REQUIRED ACTION
Below are some entries. Copy each line that holds the string "axis".

#### DATASET CONTENT ####

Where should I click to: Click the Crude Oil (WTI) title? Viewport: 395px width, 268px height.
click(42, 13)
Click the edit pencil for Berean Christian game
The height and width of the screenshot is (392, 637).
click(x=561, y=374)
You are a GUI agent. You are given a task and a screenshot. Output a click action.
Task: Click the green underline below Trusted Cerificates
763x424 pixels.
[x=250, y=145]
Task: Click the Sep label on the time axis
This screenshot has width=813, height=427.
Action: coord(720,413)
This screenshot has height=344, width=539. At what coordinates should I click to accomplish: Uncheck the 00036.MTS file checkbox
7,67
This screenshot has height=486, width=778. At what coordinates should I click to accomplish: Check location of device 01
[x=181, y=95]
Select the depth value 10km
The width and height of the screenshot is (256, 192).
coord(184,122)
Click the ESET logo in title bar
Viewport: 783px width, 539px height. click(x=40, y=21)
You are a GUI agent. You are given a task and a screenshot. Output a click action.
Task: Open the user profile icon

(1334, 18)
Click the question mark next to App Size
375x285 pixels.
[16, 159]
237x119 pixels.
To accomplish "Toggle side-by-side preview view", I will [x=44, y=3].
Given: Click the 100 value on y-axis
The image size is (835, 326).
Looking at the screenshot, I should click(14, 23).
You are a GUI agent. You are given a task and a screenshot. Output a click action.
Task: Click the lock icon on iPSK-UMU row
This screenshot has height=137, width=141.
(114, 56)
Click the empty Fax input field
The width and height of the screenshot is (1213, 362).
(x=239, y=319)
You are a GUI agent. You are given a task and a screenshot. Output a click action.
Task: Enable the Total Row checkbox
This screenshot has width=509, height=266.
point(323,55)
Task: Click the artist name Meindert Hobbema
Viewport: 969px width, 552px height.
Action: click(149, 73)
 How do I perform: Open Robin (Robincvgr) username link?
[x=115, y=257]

####

RESULT
Task: Click the Sep label on the time axis
Given: Click the 100 value on y-axis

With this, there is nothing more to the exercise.